- Avoid close contact with people who are sick.
When you are sick, keep your distance from others to protect them from getting
sick too.
- Stay home when you are sick. If possible, stay home from work, school, and
errands when you are sick. This will help prevent spreading your illness to
others.
- Avoid touching your eyes, nose or mouth. Germs are often spread when a person touches
something that is contaminated with germs and then touches his or her eyes,
nose, or mouth.
- Practice other good health habits, especially
when someone is ill. Take a good multi vitamin and probiotic. Get plenty of sleep, be physically active,
manage your stress, drink plenty of fluids, and eat nutritious food.
- Clean and disinfect frequently touched surfaces
at home, work or school, device touch screens, keyboards, phones, door handles,
steering wheels, shopping cart handles etc. regularly. If the house must be vacuumed while you are
ill, it is best someone else performs that task. Leave the house and allow the
house to air out for several hours before returning. If vacuuming can wait till
you are well that is better.
- Change furnace filters regularly. Use an air purifier with negative ionizer.
- Change your hand towels and bedding, especially
pillowcases regularly.
- Use the dishwasher’s hot wash setting to
disinfect eating utensils and dishes or use paper plates, cups and plastic
silverware and discard. Avoid using
plastic dishware if they are not put through the dishwasher on a sanitizing
cycle.
- Replace toothbrushes.
- Nutritional and herbal products that may help
fight infections and boost immune system include: Vitamin C, Vitamin D3, Ionic zinc and nascent
iodine, Elderberry, Ginseng, Turmeric, Goldenseal, Olive Leaf, Oregano Oil,
Garlic, Echinacea, Astragalus, Essential oil blends like Thieves (YL), Armor
(melaleuca) or OnGuard(DT). Oscillococcinum,
Olba’s oil, cough syrup, nasal spray etc. Thymus support through glandulars and
thymus tapping can be very helpful.
- Practice cough and cold etiquette. The fact is
that cold etiquette is more than simple good manners; it’s a matter of good
health, for you and your community. Here are five etiquette tips to follow when
you’re coughing, sneezing, and showing other signs of a contagious cold:
- Sneeze into your elbow, not your hand. As kids,
most people were taught to cover their nose and mouth with their hands when
they sneeze. But then where does that leave your germs? All over your hands, of
course. The U.S. Centers for Disease Control and Prevention has been
campaigning to get kids (and adults too) to learn to sneeze into their elbows
instead. “You can’t get to a sink immediately,” says Kathryn Teng,
MD, a physician in the department of internal medicine and director of clinical
integration of personalized health care at the Cleveland Clinic in Ohio.

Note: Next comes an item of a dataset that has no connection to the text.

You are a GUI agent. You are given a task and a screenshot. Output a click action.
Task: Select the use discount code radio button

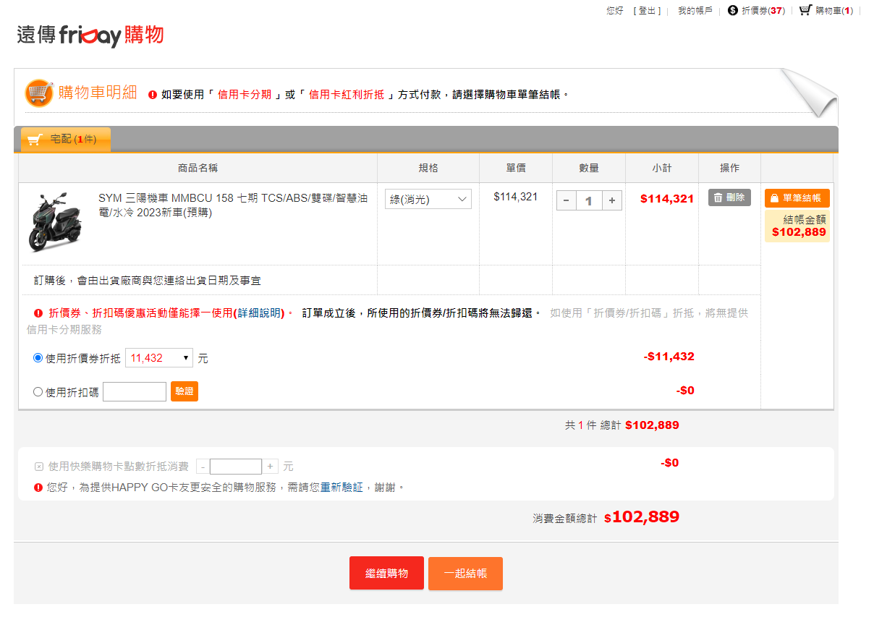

“And you touch so many things. It’s really a great way to contain
germs.”
- Wash or sanitize hands frequently. When it comes
to washing your hands, “you really just can’t do it enough in the
wintertime,” says Dr. Teng. Of course, you can get viruses, colds, and the
flu any time of year. But “it’s more rampant in wintertime because we’re
inside and in closer quarters.” So head to the sink, soap up, and scrub up
after you sneeze, before you eat, and any other chance you get.
- Warn others that you’re just getting over the
flu. Haller’s son was born during cold and flu season. She had a houseguest
show up, planning to smooch all over that new baby, knowing full well that she
was sick. It’s just good manners and common courtesy, she says, to let someone
know that you’re sick before you show up to find out if it’s still okay to come
over.
- Stay home if you’re not feeling well. If you
have a fever or are just overall feeling sick, it’s best to stay home, says
Teng. That way you’re not putting so many others at risk. And at work or
school, those confined spaces are perfect for trapping germs and spreading them
all around. Your boss and your child’s teacher will thank you for your
consideration and your help in preventing the spread of your illness to the
whole group.
- Excuse yourself from shaking hands during cold
and flu season or if you’re sick. What’s worse than seeing a sniffling,
sneezing person extending her hand for you to shake? You don’t want to be rude
and ignore her, but it’s not exactly polite to offer a germy hand in the first
place. “I think it’s rude when people know that they’re sick and they go
ahead and shake people’s hands,” says Haller. “Don’t cough or blow
your nose and then hold out your hand for me to shake.” Instead, simply
politely excuse yourself by saying something like, “Excuse me for not
shaking your hand, but I’ve been sick.” Your friends and colleagues will
appreciate the gesture — and not sharing your germs.